■ **PAGE EXCERPT**:
Governing the precept that the self is masks all the way down perceiving delusions all the way up, it stands to reason that one of those “masks” would embolden the self to question all delusions and break all masks. Indeed, one of those masks should embolden the self to the extent that it thinks it has nothing to lose. That mask is the mask of the trickster.


When a person dons the mask of the trickster, they become the personification of a trickster God in training. Playful yet ruthless. Foolish yet fierce. Contrarian yet cunning. Seductive yet demur. Enigmatic yet chaotic. Flying-by-the-seat-of-his-pants yet free. The personified trickster is an anti-hero par excellence, a hero bound by neither code nor conduct, a hero with nothing to lose. Nonchalant, unruly, passionate, a dauntless maverick testing all boundaries and stretching all comfort zones, despite resistance from the petty, the prudish, the pacifists, from cowards and fence-sitters. Indeed. Despite even his/her own resistance. For the trickster must first trick himself into thinking he has nothing to lose.



Trickster as Catalyst:

“Freedom is never voluntarily given by the oppressor; it must be demanded by the oppressed.” – Martin Luther King Jr.


The task of a trickster hero is both Dionysian (passionate, artistic, ecstatic) and Sisyphean (unavailing, dauntless, and endless).


It takes a unique type of courage to be a catalyzing agent. Trickster as catalyst is a planter of unwanted seeds, a purveyor of difficult truths, and an agent of brutal motivation. These are seeds that promise to outgrow the stagnant culture of antiquated laws and outdated beliefs. These are the difficult truths that bypass convention and place a mirror in front of the fallibility of the human condition. The kind of brutal motivation that kicks us in the ass for being lazy, shoves us into the abyss for being pretend-forgiving, and drags us kicking and screaming into either the self-improvement or self-destruction of our own unique adventure.

■ **SUPPLIED MATERIAL**:
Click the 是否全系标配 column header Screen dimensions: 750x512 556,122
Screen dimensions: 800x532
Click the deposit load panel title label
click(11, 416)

■ **PROBLEMS**:
a: Rewrite the part of the trickster essay starting with "When a person" and going on through "he has nothing to lose.", putting "rebel" in place of "maverick".
b: Answer these questions from the trickster essay:
(i) Which mask does it say emboldens the self to think it has nothing to lose?
(ii) Who is quoted under the heading "Trickster as Catalyst"?
(iii) Which two words does it use to describe the task of a trickster hero?

■ **SOLVED TASKS**:
a:
When a person dons the mask of the trickster, they become the personification of a trickster God in training. Playful yet ruthless. Foolish yet fierce. Contrarian yet cunning. Seductive yet demur. Enigmatic yet chaotic. Flying-by-the-seat-of-his-pants yet free. The personified trickster is an anti-hero par excellence, a hero bound by neither code nor conduct, a hero with nothing to lose. Nonchalant, unruly, passionate, a dauntless rebel testing all boundaries and stretching all comfort zones, despite resistance from the petty, the prudish, the pacifists, from cowards and fence-sitters. Indeed. Despite even his/her own resistance. For the trickster must first trick himself into thinking he has nothing to lose.

b:
(i) The mask of the trickster.
(ii) Martin Luther King Jr.
(iii) Dionysian and Sisyphean.